**Task description**
Look below for the line containing "Select the Range" and the line containing "Click the word"; repeat exactly those two lines and all lines between them, and nothing else.

(Dataset entries)
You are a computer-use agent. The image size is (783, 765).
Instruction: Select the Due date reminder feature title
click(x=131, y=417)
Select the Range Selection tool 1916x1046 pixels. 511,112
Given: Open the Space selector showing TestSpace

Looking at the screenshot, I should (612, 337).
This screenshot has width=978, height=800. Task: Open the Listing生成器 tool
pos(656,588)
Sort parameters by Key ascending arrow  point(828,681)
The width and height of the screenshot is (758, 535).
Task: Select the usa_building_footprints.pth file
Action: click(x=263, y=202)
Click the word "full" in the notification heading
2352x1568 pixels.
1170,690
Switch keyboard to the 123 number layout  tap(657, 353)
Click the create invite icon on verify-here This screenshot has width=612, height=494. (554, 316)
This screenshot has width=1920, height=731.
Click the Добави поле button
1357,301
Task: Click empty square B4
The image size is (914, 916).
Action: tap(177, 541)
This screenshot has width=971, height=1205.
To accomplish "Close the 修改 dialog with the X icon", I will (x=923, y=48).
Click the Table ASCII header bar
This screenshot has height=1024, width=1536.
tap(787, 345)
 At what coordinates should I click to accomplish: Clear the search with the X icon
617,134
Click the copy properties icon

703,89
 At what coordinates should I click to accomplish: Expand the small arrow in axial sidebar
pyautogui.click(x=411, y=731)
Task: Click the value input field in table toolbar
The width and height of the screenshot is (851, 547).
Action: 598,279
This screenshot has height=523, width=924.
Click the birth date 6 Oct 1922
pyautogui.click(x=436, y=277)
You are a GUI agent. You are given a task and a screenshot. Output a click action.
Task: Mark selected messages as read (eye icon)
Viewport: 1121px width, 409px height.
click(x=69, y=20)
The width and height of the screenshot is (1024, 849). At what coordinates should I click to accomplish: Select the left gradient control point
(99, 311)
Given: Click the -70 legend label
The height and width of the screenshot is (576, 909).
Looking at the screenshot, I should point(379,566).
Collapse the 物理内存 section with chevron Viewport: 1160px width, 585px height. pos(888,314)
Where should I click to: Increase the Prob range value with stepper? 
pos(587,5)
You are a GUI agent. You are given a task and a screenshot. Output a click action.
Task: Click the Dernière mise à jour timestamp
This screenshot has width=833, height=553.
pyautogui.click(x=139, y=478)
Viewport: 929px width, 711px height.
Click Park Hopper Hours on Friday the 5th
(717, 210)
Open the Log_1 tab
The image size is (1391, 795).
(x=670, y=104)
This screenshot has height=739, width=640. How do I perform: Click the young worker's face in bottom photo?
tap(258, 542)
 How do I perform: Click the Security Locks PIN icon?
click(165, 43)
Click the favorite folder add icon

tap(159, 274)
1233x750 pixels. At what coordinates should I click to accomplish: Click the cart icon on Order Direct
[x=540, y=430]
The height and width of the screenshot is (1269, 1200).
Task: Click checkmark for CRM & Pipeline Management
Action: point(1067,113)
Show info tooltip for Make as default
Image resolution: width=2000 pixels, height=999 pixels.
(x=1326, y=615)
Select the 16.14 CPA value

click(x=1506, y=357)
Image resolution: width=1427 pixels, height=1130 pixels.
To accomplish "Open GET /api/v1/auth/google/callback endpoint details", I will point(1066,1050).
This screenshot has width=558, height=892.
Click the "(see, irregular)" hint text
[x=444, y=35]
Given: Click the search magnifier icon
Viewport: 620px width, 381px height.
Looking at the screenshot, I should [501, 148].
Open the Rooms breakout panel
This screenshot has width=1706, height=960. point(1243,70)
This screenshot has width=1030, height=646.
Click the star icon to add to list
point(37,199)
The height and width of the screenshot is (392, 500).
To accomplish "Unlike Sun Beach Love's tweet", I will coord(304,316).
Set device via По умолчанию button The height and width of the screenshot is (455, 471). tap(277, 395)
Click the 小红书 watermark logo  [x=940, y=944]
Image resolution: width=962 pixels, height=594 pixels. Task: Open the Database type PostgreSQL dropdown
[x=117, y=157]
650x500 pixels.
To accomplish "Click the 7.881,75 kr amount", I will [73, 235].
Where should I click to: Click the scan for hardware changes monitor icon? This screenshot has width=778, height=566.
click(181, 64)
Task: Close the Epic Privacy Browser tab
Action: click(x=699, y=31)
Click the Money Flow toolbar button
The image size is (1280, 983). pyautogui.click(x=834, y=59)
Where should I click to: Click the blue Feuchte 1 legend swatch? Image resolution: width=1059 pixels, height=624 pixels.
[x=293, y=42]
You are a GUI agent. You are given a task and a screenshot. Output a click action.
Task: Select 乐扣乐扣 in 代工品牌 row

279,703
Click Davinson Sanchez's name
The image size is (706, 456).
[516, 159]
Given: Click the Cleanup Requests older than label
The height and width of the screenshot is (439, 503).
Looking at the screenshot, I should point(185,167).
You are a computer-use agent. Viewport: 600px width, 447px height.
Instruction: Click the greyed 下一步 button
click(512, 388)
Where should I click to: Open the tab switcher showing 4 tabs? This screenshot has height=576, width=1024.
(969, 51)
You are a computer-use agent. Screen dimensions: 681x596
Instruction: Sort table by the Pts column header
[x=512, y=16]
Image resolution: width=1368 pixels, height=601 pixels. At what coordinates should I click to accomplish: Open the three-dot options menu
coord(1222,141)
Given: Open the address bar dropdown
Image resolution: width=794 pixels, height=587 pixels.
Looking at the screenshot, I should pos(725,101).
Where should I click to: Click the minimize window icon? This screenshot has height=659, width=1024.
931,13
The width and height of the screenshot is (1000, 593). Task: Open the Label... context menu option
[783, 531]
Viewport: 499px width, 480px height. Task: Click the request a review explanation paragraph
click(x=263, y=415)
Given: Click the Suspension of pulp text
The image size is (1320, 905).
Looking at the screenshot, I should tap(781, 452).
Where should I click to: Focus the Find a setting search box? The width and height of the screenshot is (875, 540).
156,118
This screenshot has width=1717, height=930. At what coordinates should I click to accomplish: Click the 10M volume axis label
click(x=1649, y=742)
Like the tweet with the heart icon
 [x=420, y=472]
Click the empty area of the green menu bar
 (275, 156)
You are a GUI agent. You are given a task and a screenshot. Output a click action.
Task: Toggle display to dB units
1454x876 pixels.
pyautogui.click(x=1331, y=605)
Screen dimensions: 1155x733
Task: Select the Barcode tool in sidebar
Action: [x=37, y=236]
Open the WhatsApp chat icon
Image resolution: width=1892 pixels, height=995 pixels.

**Result**
Select the Range Selection tool 1916x1046 pixels. 511,112
Given: Open the Space selector showing TestSpace

Looking at the screenshot, I should (612, 337).
This screenshot has width=978, height=800. Task: Open the Listing生成器 tool
pos(656,588)
Sort parameters by Key ascending arrow  point(828,681)
The width and height of the screenshot is (758, 535).
Task: Select the usa_building_footprints.pth file
Action: click(x=263, y=202)
Click the word "full" in the notification heading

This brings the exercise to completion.